「小菅村にはありませんが、再造林したものの、シカに苗木を全て食べられ、下層植生(林床に生える下草のこと)まで皆無なところが奥多摩では見られます。小菅村でも、堰堤(えんてい)工事などで山肌を削ったところは植生が戻っていない箇所が見受けられます。

 シカに食べられるのを防ぐには保護カバーが有効ですが、1本100円の苗木に1500円以上もする保護カバーはとても自費ではつけられません。かといって、山全体に何キロも網を張るのも同じく費用がかかるので大きな負担になります」(中田さん)

村を挙げての清掃活動『多摩源流クリーン・グリーン作戦』の様子。村外からの参加も自由!

 これらは、源流の森の恩恵を受けている都市住民にとっても、決して無関係ではない。

「多摩川の流域に暮らす皆さんに、『蛇口の向こうの森』を意識してもらいたい。
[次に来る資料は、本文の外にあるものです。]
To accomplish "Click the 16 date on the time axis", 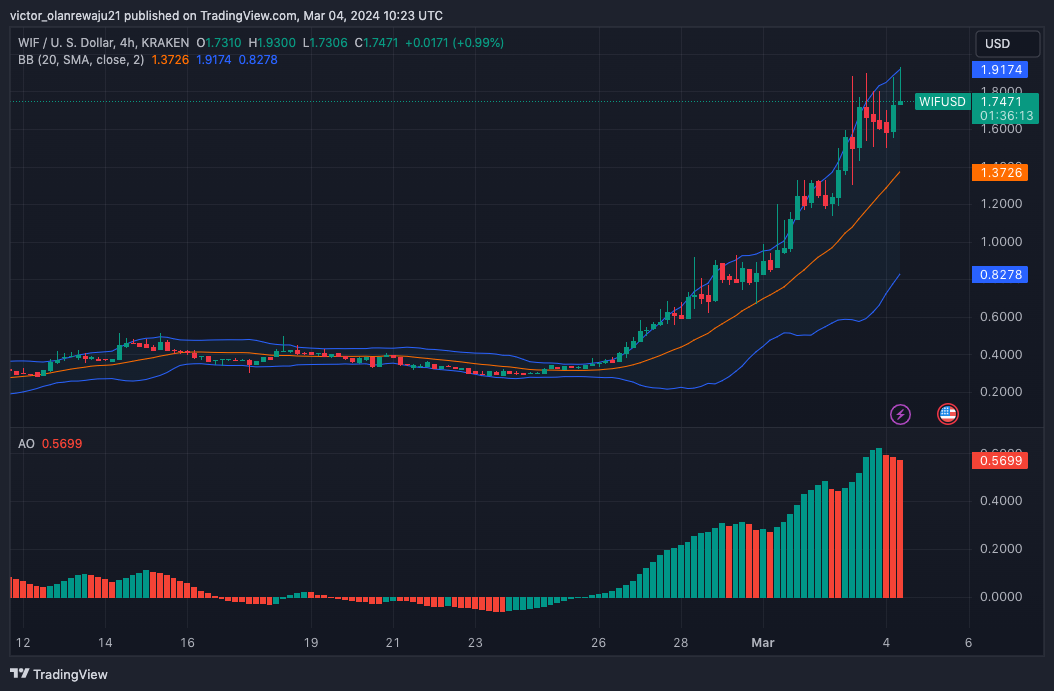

源流の森に関心を持ち、森の抱える問題を理解して、その解決に向け行動を起こしていただきたい。それには、都市に住む方にとってもっと森が身近な存在になるように、僕たち山側も努力して行かなければならないと思っています」(中田さん)

 小菅村の人口は2005年に1000人を切り、その10年後の2015年には720人にまで減少した。そんな中、中田さんたちが期待を寄せているのが、地域おこし協力隊という制度を利用して、移住してくる若者が増えていることだ。

「彼らは今、小菅村で新たなビジネスに挑戦しています。彼らの新しい発想とネイティブの小菅人との化学反応で、これから面白いことが起きるでしょう」(中田さん)

 源流の森は、関心を持ち、一緒に活動してくれる人を求めている。

 8月11日は「山の日」。高い山の頂をめざすのもいいが、私たちの暮らしに直結する水源の森がある山に、せめて想いだけでも登らせてみてはいかがだろうか。